→ **TASK REQUIREMENTS**: From the line that includes "[Helene Mantei on] (1314, 559)" to the last line of the records, inclusive, repeat each line exactly.

(Collected data)
====================

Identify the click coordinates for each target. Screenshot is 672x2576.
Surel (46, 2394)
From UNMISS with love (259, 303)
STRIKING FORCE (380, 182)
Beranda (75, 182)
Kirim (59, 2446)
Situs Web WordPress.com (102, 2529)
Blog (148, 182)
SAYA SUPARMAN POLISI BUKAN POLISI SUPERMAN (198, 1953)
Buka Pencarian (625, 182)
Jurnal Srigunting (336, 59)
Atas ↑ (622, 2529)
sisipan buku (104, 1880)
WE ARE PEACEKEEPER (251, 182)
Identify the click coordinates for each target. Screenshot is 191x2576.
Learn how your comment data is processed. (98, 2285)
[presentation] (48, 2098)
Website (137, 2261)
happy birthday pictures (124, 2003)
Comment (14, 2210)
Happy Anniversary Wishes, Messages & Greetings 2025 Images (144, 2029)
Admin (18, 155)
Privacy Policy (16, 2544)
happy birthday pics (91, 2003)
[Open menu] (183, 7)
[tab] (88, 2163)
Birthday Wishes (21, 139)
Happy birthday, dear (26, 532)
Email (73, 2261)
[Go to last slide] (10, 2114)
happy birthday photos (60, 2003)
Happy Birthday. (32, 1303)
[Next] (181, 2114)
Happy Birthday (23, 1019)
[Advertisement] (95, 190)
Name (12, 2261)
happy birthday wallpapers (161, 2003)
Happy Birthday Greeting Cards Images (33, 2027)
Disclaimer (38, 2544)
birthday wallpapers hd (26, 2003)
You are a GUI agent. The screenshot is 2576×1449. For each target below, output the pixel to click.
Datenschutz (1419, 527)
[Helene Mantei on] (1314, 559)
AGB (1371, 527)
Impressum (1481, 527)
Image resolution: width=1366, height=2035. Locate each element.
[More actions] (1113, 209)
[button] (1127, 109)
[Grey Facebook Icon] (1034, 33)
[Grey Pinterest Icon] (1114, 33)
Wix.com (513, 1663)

====================

→ **ANSWER SPACE**:
[Helene Mantei on] (1314, 559)
AGB (1371, 527)
Impressum (1481, 527)
Image resolution: width=1366, height=2035. Locate each element.
[More actions] (1113, 209)
[button] (1127, 109)
[Grey Facebook Icon] (1034, 33)
[Grey Pinterest Icon] (1114, 33)
Wix.com (513, 1663)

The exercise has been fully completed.